How to do it: Start in a crouched position and lean your weight forward. Notice in the photos that as I progress, I shift my weight forward so that more weight is on the ball of my front foot, my head is forward and in front of my body and my hips are above my head.
I encourage you to tuck in your chin more than I did. This promotes tipping forward more. A cue for this is to think about looking back between your legs. Your head drops more, and you feel more top-heavy, which exaggerates the falling-forward momentum.
Benefits: This exercise might feel uncomfortable, like you’re falling forward and stumbling out of the start. I think there’s a lot of value in providing an uncommon training stimulus occasionally. Ideally, you’ll feel the sensation of faster turnover in this drill, then apply that to feeling the same turnover in your sprints.
Downhill Runs
You’ve probably done or seen uphill runs. While running uphill promotes acceleration mechanics over short distances (or as grueling conditioning over longer distances), the human performance nerd in me loves the application of using a slight downslope to assist acceleration.

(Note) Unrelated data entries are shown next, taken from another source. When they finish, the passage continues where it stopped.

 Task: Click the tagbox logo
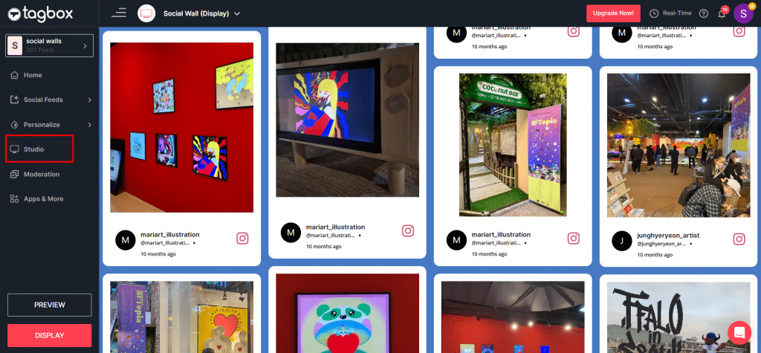coord(41,13)
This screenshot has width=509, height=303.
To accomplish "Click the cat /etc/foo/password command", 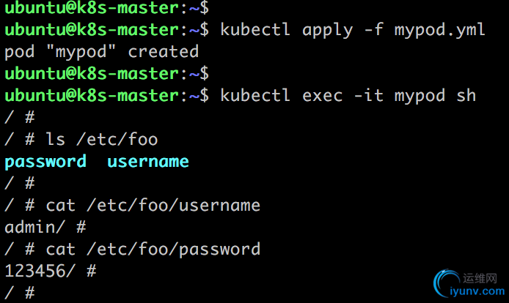I will coord(153,250).
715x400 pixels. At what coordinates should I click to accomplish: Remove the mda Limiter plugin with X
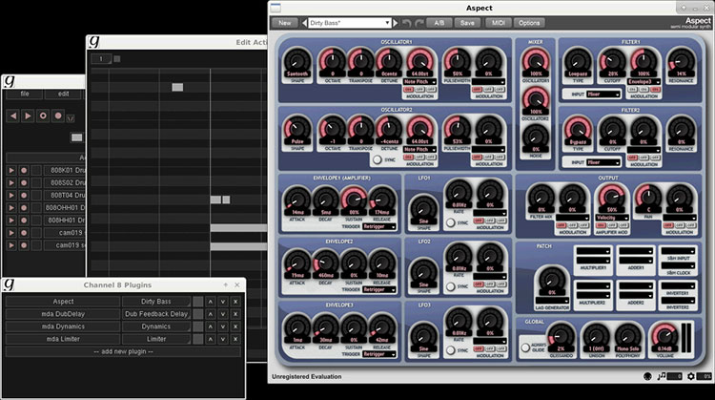(235, 339)
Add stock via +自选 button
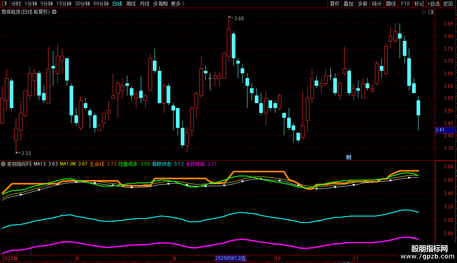Image resolution: width=457 pixels, height=263 pixels. pyautogui.click(x=433, y=4)
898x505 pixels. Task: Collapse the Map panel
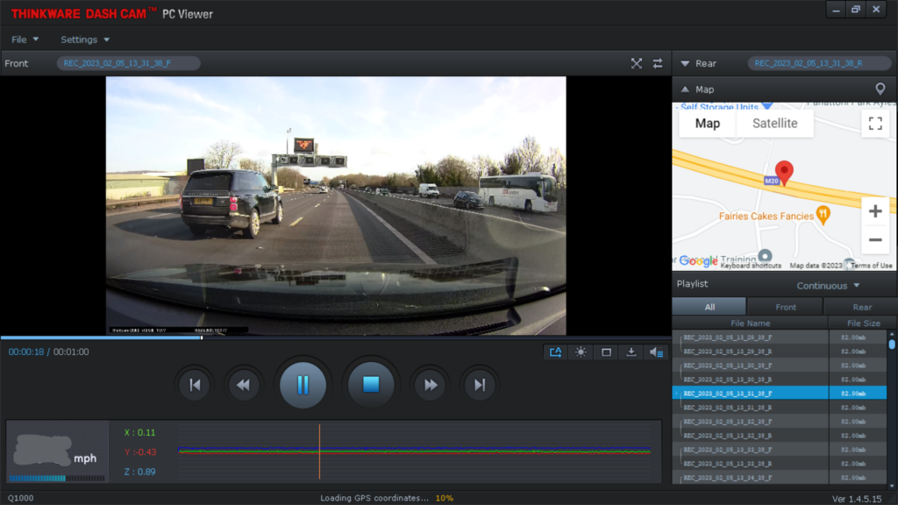(x=685, y=89)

How to do it: Use a very gentle downslope, around ten degrees or so. (Think of something comparable to a gentle slope on most residential driveways.) I don’t recommend any large distances for multiple reasons. First, it can be hard to find a consistent and subtle gradient long enough. Second, grass can be slippery, and concrete is a hard surface to wipe out on. If you’ve ever run downhill before, you may know that feeling of “I’m going too fast and I’m going to wipe out!” That’s not the sensation we’re going after.
Benefits: Much like the falling acceleration, downhill runs encourage faster leg turnover with slightly less resistance. Consider how 100m sprint times don’t count as world records if there is too strong a tailwind. Less resistance gives you an advantage. Your strides are slightly longer and carry more distance when running down a slight vertical drop.